Rice should be grainy and fluffy, not wet and mushy. This recipe requires minimal ingredients to prepare, but the results are delicious Fresh tomato, chile serrano, onion, and a few spices combined with bone-in, thin pork chops.

A caldero is made of cast iron and allows the rice to cook uniform and also creates a crispy bottom layer to caldero known as “pegao.” Do not use a non stick saucepan to make Puerto Rican rice as it will not cook the same at all. Note: Key to making any Puerto Rican rice is to use a “caldero” or a cooking cauldron. Add sazon packet, tomato paste, chicken bouillon, oregano and bay leaf to pot.Add 3 tablespoons of Puerto Rican sofrito and stir together with pork fat and oil.In a caldero or dutch oven pot over medium heat, add two tablespoons of vegetable oil and saute cubed pork fat until golden brown.This removes the talc coating (peril) that preserves the rice. Rinse two cups of white rice several times until water runs clear.Add the olives to the sauce before serving. Set the crock pot for 6 hours on the low setting. Combine sofrito, tomato sauce and water in a bowl.

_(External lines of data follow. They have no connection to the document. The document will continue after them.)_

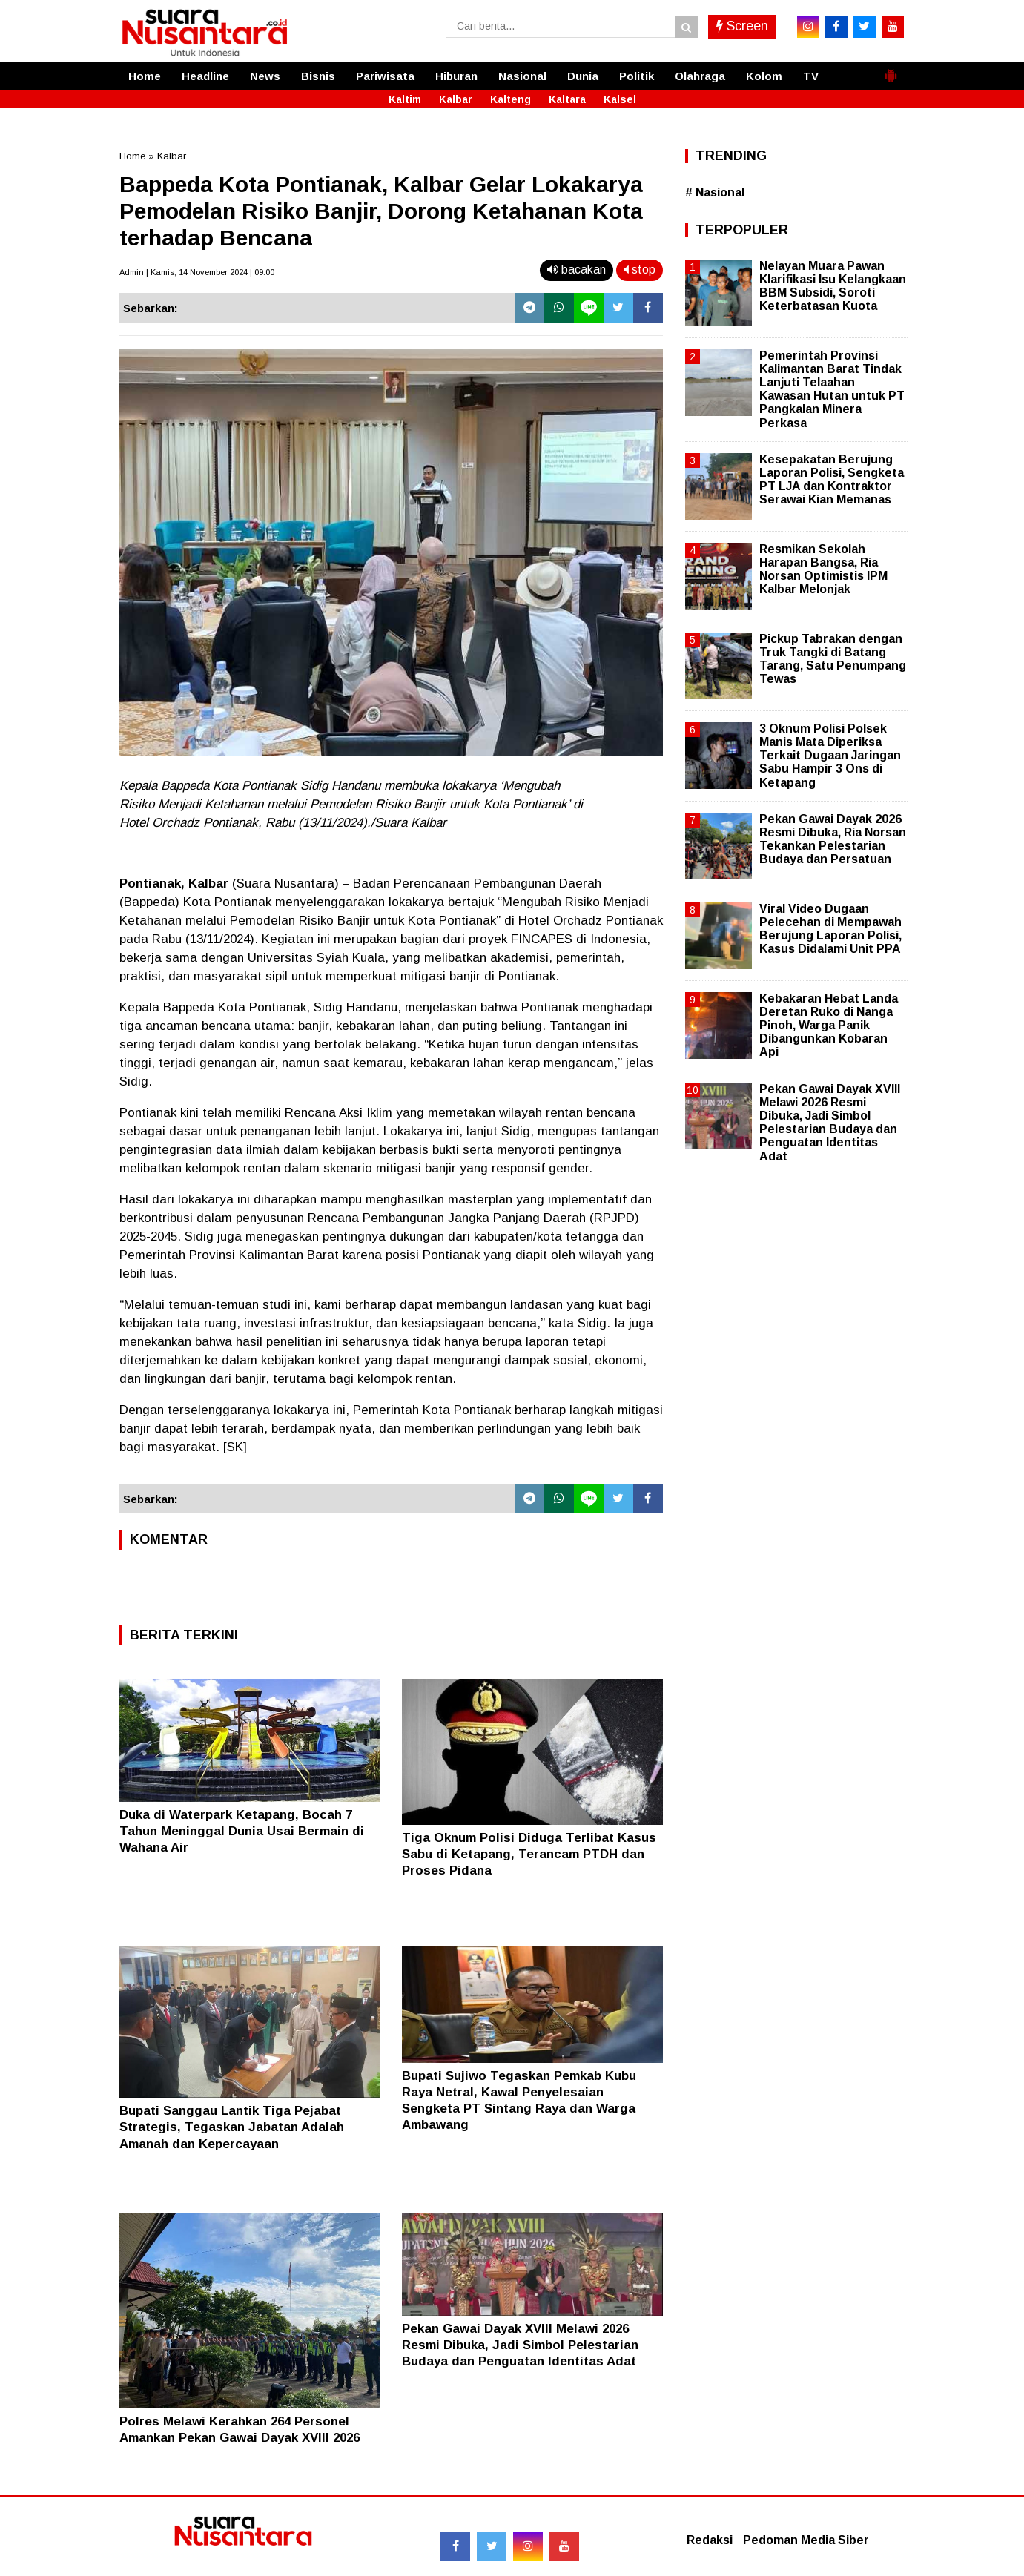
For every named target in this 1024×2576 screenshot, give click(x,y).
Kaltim (405, 99)
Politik (636, 76)
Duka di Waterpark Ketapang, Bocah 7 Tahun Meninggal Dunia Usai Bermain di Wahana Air (241, 1831)
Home (144, 76)
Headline (205, 76)
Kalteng (510, 99)
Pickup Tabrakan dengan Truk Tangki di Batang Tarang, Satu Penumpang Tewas (832, 659)
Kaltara (567, 99)
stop (639, 269)
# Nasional (714, 192)
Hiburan (456, 76)
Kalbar (455, 99)
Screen (742, 26)
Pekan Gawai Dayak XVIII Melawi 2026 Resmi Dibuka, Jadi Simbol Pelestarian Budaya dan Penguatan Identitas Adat (520, 2345)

PUERTO RICAN PORK CHOPS AND RICE HOW TO
How to Make Puerto Rican Rice-Puerto Rican Yellow Rice with Corn 12 cup water 1 cup pimento-stuffed green olives directions Layer the pork chops in a crock pot. Red pimientos and fresh cilantro for topping (optional).Medium grain rice, I use Goya brand (you could also use long grain rice).To make Puerto Rican yellow rice, you will need a few ingredients.